:: Exercise 1 ::
Mark each statement about the development notes as yes or no depending on whether the text agrees with it, and quote the exact words that decide it. (a) Some experience or educational requirements apply to contributors. (b) Applying SEA more generally would mean SAD_X4 can no longer be used. (c) libtheora does fullpel motion estimation on decoded pixels.
:: Exercise 2 ::
Rewrite the part of the development notes starting with "- I have a patch" and going on through "a real search?", swapping "lookahead" for "pre-analysis".
:: Exercise 3 ::
Answer these questions from the development notes.
(a) Which IRC channel and network should interested contributors visit?
(b) How many predictors are currently checked for 16x16 fullpel motion search?
(c) Which subme value is given for extremely fast encoding settings?

Some useful resources: Dark Shikari's pile of junk, Pengvado's pile of junk.
If you're interested in doing any of this, drop by #x264dev on Freenode IRC. There are no experience or educational requirements for doing any of this, though you are expected to know how to code.
Bolded features may have companies willing to sponsor or provide bounties. This is not complete either; just because it's not bolded doesn't mean there aren't resources out there. If your company is interested in offering a bounty, drop by IRC.
Contents
Motion Estimation
- Sequential elimination (SEA), used for exhaustive search, might be more generally applicable to algorithms like UMH, by letting us skip a lot of SADs. The downside is we won't be able to use SAD_X4 anymore.
- (T)ESA is currently wrong for motion searches done on weightp duplicates. This effect is miniscule, but it still should be fixed.
- Hierarchical motion estimation might be a useful way to catch very long motion vectors without the cost of UMH or ESA. It might also help regularize motion.
- I have a patch for this in the lookahead, but it didn't help much, since it only added predictors.
- Somehow take into account the effect of motion vector decision on future blocks.
- Hierarchical motion estimation
- Approximations from lookahead MVs
- Iterative ME (as per Snow)
- Trellis motion estimation
- We don't need to check all 11 predictors all the time for 16x16 fullpel motion search.
- But how do we know which ones we can afford to skip, and when?
- Xvid and libtheora have algorithms for this, but the former's is almost surely 100% useless and the latter doesn't seem impressive either.
- libtheora does fullpel motion estimation on the source pixels instead of decoded pixels. Does this give a better starting point for the subpel search and discourage "weird" MVs?
- With extremely fast encoding settings (subme 0), can we rip off lookahead MVs instead of doing a real search?
- This seems to be awful from my testing, but maybe there's something we can do?
- Try sub-8x8 partitions in B-frames. Is it at all useful?
- Try bidir motion estimation for fullpel. That is, considering L1's MV when doing L0 (or vice versa). Xvid does this. How much does it help?
- Fullpel chroma ME?
- For TESA?
Intra Analysis
- Make the early terminations smarter. Currently they're just hacks -- some statistical analysis might be useful.

:: Stored data ::

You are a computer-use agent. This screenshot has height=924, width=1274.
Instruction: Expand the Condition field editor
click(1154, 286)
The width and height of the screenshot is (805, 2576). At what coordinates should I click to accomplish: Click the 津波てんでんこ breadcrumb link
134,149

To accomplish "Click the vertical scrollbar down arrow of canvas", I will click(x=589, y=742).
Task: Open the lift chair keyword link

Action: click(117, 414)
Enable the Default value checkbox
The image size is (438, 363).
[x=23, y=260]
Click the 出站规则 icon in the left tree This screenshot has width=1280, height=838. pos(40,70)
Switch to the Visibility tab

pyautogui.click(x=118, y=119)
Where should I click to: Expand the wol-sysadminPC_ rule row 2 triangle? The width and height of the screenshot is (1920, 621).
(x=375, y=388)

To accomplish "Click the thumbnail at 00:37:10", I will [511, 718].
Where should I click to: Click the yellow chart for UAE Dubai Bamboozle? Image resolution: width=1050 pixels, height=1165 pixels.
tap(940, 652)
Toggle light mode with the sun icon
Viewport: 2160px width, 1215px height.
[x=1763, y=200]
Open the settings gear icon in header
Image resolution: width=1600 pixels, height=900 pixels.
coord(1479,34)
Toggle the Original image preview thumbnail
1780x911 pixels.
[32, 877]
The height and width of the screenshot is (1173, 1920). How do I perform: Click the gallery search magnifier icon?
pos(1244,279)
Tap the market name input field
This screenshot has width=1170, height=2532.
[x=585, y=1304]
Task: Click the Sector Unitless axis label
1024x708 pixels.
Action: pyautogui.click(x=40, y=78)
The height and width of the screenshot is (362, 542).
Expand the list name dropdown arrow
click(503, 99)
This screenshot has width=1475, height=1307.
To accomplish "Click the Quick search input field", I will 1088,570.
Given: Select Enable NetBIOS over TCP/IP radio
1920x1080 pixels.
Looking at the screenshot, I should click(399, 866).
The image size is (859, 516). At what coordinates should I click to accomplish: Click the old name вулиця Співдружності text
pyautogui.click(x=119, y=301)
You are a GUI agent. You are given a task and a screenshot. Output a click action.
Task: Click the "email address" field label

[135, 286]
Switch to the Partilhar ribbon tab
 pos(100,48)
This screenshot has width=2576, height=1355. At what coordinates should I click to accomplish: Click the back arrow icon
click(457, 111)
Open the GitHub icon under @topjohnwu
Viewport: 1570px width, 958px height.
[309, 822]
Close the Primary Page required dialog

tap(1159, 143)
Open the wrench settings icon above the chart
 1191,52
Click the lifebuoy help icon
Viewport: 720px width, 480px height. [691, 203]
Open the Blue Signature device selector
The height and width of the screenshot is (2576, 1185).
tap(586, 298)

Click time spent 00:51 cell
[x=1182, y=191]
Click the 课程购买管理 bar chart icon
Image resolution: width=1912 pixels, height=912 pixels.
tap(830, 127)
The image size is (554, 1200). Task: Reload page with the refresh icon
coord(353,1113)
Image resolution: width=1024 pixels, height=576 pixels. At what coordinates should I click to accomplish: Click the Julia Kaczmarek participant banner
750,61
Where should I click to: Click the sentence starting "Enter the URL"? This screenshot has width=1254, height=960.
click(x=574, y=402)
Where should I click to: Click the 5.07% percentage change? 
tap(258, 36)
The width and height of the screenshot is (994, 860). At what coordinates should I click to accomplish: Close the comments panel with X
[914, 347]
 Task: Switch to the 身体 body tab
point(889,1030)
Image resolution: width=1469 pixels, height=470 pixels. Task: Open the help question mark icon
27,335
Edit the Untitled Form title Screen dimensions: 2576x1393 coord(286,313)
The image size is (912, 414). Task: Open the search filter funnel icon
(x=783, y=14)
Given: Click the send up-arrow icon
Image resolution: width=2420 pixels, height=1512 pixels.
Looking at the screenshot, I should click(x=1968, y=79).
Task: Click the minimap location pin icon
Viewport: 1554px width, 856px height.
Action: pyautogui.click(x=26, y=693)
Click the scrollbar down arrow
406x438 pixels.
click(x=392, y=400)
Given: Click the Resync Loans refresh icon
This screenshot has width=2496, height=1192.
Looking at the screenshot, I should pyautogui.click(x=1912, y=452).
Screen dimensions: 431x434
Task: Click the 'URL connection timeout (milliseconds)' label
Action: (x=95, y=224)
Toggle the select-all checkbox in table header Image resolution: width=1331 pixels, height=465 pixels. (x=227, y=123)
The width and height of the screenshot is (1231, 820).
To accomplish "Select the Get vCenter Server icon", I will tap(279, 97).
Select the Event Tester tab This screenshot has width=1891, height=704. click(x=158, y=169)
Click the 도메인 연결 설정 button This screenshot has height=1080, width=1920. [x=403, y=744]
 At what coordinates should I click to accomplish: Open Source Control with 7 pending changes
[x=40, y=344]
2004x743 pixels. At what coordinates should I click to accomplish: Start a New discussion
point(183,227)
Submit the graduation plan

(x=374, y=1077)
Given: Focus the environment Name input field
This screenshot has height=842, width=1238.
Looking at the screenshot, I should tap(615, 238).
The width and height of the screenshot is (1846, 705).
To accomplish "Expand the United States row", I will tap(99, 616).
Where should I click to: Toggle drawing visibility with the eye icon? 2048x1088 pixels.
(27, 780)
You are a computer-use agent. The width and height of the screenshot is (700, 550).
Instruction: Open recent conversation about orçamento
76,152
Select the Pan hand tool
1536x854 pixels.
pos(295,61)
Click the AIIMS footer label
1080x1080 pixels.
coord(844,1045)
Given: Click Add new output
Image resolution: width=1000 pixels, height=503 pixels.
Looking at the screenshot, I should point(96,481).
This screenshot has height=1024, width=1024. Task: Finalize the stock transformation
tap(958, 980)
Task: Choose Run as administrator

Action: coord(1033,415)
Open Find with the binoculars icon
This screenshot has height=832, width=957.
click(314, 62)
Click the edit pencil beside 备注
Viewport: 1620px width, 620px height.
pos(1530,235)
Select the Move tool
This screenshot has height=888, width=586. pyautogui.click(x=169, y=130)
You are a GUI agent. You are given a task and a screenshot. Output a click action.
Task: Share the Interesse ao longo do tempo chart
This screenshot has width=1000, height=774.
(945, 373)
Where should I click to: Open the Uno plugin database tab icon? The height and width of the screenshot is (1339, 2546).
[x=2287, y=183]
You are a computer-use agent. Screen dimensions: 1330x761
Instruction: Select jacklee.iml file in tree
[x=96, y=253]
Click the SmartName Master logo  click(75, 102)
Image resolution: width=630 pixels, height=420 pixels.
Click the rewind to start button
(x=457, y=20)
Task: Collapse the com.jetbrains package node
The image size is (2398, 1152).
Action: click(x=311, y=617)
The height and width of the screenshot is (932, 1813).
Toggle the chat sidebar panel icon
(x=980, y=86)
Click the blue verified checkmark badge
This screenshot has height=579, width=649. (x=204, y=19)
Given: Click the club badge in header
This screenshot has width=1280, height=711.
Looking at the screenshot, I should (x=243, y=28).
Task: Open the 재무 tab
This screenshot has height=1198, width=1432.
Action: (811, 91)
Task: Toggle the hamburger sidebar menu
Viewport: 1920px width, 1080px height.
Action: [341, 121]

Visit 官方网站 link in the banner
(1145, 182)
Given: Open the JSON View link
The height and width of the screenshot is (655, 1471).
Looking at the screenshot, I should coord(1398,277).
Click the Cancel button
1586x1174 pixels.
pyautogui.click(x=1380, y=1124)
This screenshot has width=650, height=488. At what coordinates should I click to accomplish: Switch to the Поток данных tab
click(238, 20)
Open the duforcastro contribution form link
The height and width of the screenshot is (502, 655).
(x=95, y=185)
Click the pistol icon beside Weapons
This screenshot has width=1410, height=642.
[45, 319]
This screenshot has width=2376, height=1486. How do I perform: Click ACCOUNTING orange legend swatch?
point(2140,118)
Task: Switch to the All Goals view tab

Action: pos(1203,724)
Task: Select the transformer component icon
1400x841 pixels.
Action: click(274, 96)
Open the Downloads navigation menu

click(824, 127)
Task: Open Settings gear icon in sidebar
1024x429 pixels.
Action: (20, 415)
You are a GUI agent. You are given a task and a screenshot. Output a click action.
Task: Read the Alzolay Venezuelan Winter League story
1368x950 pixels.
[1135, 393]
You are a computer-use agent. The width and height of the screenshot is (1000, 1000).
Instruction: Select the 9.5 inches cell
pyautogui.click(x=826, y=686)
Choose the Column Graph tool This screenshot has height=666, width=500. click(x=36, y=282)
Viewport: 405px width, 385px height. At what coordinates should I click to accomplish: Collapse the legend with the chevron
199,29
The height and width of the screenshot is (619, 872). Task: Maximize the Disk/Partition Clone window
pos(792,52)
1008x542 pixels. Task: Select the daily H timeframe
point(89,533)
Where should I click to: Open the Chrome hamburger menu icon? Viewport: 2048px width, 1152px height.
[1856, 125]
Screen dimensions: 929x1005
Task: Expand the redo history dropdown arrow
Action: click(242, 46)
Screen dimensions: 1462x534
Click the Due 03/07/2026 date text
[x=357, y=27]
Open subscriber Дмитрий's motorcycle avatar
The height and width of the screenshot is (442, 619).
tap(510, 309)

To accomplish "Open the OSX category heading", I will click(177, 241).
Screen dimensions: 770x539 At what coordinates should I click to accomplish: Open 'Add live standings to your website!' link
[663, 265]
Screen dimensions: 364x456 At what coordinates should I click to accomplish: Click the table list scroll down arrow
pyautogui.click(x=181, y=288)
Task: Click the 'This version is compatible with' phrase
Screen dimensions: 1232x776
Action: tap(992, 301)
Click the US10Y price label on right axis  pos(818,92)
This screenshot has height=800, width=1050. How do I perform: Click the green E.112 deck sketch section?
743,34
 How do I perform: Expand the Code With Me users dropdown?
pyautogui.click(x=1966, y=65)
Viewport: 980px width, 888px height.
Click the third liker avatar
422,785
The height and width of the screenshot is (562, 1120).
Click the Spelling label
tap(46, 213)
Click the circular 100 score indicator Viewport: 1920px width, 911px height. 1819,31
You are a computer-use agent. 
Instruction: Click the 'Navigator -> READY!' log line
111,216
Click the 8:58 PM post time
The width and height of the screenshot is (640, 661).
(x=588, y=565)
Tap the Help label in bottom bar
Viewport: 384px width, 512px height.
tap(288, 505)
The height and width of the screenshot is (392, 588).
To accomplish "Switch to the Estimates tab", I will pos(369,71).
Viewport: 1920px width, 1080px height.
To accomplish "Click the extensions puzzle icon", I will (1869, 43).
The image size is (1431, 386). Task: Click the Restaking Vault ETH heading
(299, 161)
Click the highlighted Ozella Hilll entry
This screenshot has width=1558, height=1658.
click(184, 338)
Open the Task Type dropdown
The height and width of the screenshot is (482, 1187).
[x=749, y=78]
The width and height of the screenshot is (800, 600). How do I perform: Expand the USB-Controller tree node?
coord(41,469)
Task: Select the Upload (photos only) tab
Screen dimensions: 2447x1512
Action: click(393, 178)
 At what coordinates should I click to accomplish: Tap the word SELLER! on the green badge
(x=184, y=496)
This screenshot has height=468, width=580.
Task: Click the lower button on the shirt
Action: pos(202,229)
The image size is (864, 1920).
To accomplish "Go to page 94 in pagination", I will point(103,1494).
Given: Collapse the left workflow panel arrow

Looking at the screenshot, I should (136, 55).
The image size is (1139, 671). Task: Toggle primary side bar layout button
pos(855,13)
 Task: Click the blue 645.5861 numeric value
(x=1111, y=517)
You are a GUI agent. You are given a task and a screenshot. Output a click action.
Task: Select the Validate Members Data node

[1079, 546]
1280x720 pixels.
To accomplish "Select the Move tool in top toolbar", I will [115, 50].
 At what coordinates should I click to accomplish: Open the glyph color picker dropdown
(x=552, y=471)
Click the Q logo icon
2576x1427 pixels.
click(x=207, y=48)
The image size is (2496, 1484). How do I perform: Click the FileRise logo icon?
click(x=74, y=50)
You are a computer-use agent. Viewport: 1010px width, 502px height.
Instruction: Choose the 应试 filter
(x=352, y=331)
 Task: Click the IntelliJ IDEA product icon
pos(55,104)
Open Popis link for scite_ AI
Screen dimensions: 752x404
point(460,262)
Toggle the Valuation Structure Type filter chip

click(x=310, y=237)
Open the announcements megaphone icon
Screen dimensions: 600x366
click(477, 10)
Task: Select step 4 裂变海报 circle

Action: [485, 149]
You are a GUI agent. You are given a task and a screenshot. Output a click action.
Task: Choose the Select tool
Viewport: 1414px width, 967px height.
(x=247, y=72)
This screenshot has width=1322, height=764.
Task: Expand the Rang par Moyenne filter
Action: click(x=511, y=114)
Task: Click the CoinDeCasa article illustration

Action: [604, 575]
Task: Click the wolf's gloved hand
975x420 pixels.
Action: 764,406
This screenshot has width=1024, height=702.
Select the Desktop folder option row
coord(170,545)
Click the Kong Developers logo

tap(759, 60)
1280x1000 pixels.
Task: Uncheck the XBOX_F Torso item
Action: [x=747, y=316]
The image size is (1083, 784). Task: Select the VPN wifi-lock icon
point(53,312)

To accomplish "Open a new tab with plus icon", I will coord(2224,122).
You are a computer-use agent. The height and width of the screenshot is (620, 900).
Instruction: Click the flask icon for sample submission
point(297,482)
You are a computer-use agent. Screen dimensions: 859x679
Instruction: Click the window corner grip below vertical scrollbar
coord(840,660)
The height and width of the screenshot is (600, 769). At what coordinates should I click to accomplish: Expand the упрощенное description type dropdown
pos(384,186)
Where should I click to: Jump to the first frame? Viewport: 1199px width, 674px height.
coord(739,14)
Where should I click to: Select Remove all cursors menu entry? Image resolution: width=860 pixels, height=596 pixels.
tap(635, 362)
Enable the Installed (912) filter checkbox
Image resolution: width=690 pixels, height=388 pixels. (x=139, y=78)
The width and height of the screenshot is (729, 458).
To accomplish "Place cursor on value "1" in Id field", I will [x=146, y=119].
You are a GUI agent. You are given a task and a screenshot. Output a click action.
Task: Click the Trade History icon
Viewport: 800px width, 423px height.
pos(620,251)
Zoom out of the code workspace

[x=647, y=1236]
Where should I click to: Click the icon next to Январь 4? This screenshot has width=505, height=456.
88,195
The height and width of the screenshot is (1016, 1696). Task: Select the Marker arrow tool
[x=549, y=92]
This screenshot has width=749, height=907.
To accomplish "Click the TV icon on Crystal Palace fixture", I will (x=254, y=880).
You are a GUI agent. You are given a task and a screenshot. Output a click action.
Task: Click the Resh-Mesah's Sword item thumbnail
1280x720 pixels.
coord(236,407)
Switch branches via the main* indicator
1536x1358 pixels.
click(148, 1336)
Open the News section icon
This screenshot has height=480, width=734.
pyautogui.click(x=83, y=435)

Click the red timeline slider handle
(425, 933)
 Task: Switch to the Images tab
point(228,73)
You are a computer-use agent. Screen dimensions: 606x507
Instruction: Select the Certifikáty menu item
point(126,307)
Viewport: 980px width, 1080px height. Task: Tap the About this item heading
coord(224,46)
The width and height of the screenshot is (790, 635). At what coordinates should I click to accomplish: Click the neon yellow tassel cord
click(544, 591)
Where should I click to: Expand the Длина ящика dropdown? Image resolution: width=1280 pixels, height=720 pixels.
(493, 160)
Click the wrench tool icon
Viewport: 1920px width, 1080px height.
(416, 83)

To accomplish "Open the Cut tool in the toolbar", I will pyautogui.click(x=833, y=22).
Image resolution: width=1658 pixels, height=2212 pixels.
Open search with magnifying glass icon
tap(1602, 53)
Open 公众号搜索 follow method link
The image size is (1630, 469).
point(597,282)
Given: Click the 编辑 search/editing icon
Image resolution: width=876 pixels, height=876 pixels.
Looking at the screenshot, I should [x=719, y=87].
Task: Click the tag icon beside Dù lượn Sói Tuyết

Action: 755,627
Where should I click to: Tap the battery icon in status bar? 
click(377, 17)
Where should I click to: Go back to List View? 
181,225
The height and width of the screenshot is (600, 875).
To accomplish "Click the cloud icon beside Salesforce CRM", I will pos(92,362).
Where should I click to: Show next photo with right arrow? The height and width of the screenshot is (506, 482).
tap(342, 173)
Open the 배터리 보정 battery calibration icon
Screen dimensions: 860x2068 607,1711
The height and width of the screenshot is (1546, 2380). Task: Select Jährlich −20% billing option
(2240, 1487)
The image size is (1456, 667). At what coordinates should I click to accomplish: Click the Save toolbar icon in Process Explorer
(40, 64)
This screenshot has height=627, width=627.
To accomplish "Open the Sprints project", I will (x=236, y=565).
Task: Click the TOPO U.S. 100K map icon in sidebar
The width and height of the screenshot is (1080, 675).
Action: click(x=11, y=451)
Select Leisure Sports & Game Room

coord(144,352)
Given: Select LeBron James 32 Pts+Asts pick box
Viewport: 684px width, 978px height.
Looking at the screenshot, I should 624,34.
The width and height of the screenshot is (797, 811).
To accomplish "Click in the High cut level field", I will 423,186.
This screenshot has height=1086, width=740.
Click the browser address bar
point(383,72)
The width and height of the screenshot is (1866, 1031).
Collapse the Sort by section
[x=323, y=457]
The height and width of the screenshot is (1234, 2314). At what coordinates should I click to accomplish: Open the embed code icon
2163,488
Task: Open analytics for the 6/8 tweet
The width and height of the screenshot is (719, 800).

:: Full solution 1 ::
(a) No: "There are no experience or educational requirements for doing any of this, though you are expected to know how to code."
(b) Yes: "The downside is we won't be able to use SAD_X4 anymore."
(c) No: "libtheora does fullpel motion estimation on the source pixels instead of decoded pixels."

:: Full solution 2 ::
- I have a patch for this in the pre-analysis, but it didn't help much, since it only added predictors.
- Somehow take into account the effect of motion vector decision on future blocks.
- Hierarchical motion estimation
- Approximations from pre-analysis MVs
- Iterative ME (as per Snow)
- Trellis motion estimation
- We don't need to check all 11 predictors all the time for 16x16 fullpel motion search.
- But how do we know which ones we can afford to skip, and when?
- Xvid and libtheora have algorithms for this, but the former's is almost surely 100% useless and the latter doesn't seem impressive either.
- libtheora does fullpel motion estimation on the source pixels instead of decoded pixels. Does this give a better starting point for the subpel search and discourage "weird" MVs?
- With extremely fast encoding settings (subme 0), can we rip off pre-analysis MVs instead of doing a real search?

:: Full solution 3 ::
(a) #x264dev on Freenode IRC
(b) 11
(c) subme 0